With the exception of the director, the names of the museum staff were never mentioned in the press. They were referred to anonymously as ‘the curators’ or ‘the staff’ and could hide behind the museum’s management, the health and safety representative and working environment legislation. The artist has no such protection. As she did in the film, Ahl always speaks from a clear and visible position, and she has to accept that her name is associated with terms like scandal and censorship. Her investigations were driven by a series of questions that undermined the truth the museum believed it had stewardship of.

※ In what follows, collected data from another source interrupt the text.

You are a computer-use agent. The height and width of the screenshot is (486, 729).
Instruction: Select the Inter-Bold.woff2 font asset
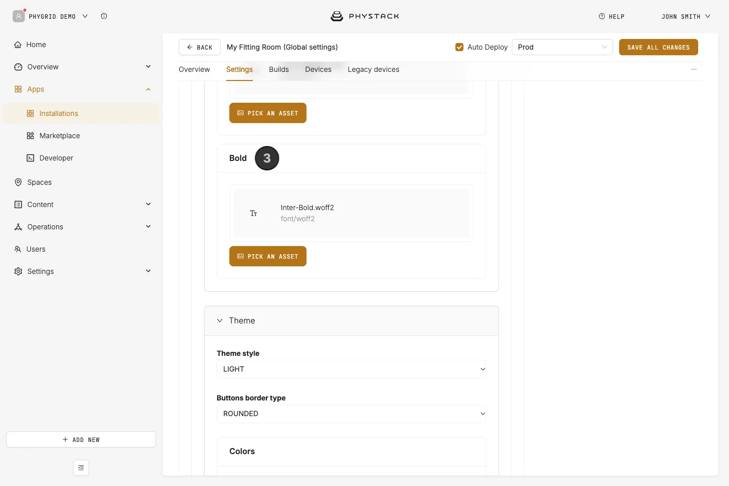(351, 213)
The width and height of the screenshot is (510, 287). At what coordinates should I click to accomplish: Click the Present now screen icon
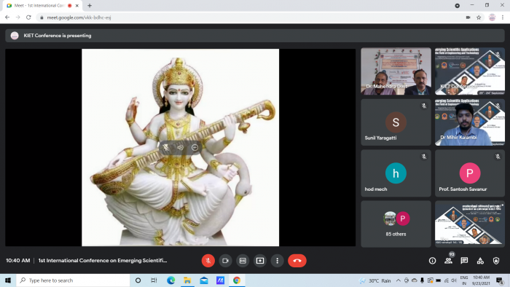(260, 261)
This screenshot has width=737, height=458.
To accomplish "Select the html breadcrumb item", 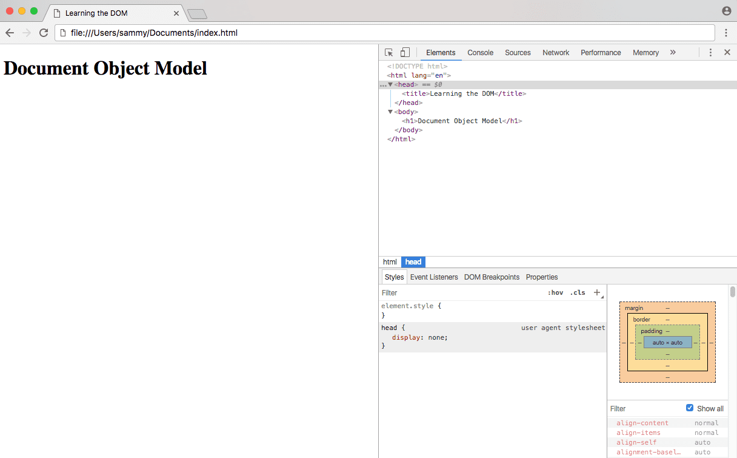I will pos(390,262).
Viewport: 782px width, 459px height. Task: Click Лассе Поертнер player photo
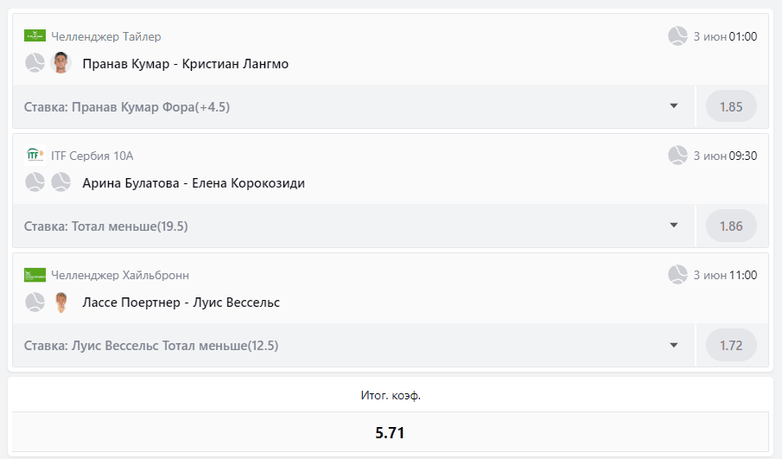pos(60,303)
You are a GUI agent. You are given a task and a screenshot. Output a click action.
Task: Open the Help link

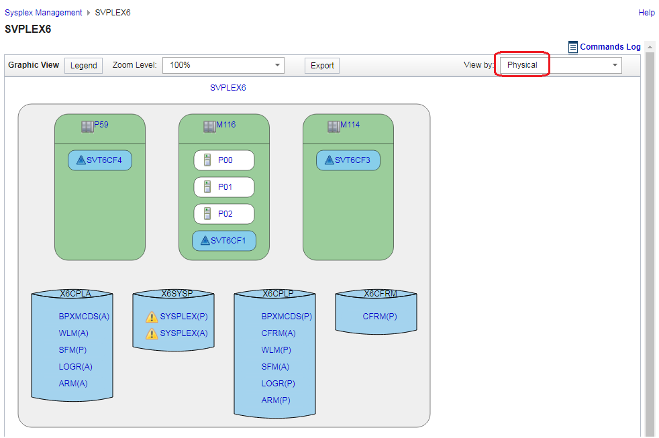point(646,13)
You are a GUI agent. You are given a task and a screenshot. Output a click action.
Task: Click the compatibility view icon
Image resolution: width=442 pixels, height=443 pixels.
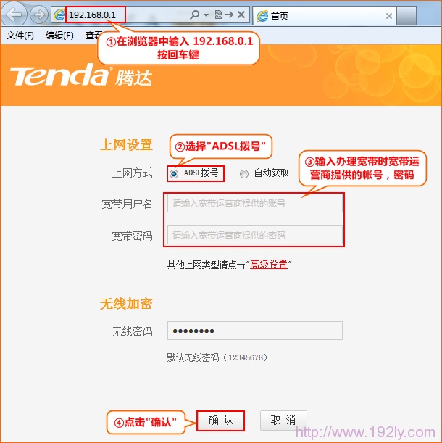click(x=218, y=15)
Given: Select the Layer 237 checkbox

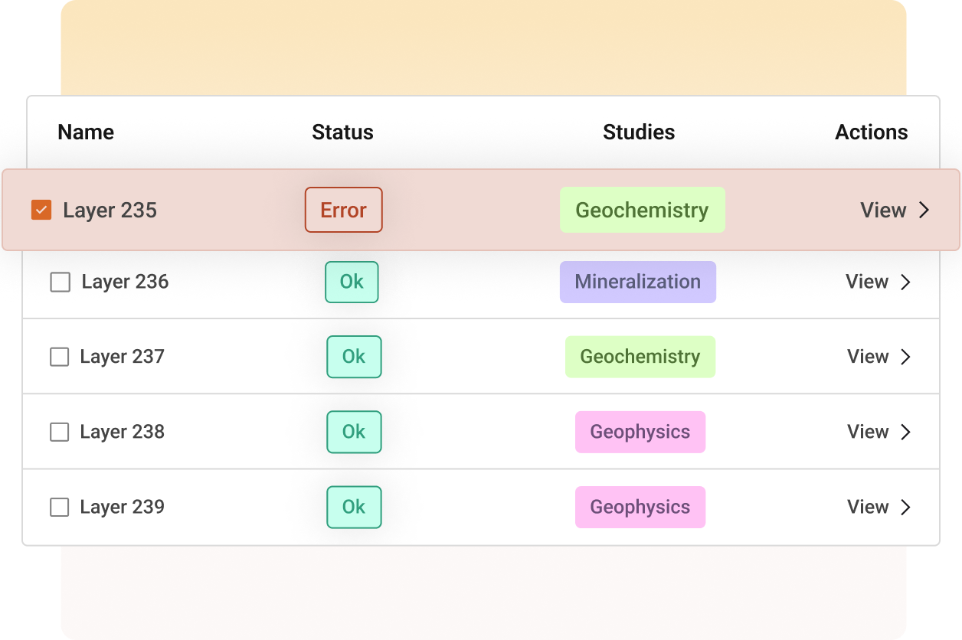Looking at the screenshot, I should 59,358.
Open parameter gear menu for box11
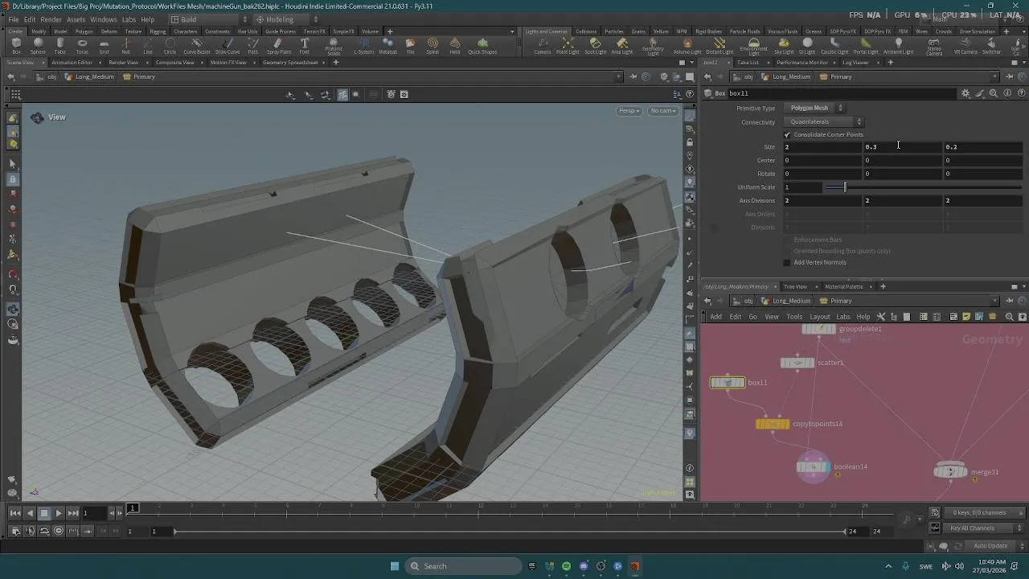This screenshot has height=579, width=1029. click(965, 93)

Through her input, the museum’s narrative about aesthetics was politicised and questioned. Artistic interventions in museum collections have often had this function, from Fred Wilson’s exhibition Mining the Museum at Maryland Historical Society in the USA in 1992 to Linda Sormin’s installation Are You Land or Water? at Permanenten, the West Norway Museum of Decorative Art in Bergen, Norway in 2011.[9] By turning the spotlight on hidden narratives (Wilson on the slave economy) or destabilising the impression of a static collection (Sormin on the China collection), these examples, together with Ahl’s film, show that what museums achieve by inviting artists to come inside is unrest. Artists are used to taking risks. It is their job to ask questions, to challenge and disrupt  – no development without disruption. All institutions should therefore make sure they regularly undergo some artistic disruption.


[1] Andrew Lord, Milton Keynes Gallery/Santa Monica Museum of Art 2010, p. 18-19.

[2] The participants were Zandra Ahl, Markus Degerman, Malin Elgán, Andreas Nobel, Matilda Plöjel and Johan Redström.

[3]SvD 23 October 2005.

[4] Namu, Nationalmusei årsbok 52, National Museum, Stockholm 2006, p. 49.

[5]Zandra Ahl, unpublished lecture manuscript.

[6] Bo Madestrand, Dagens Nyheter 4 April 2008.

[7]Göteborgs-Posten 3 April 2008.

[8] SvD 4 April 2008.

[9] Mining the Museum. An installation by Fred Wilson, New York: The New Press, 1994.

[10] ‘Linda Sormin’, Thing Tang Trash. Upcycling in Contemporary Ceramics, Bergen National Academy of the Arts /Art Museums of Bergen 2011, pp. 118-119.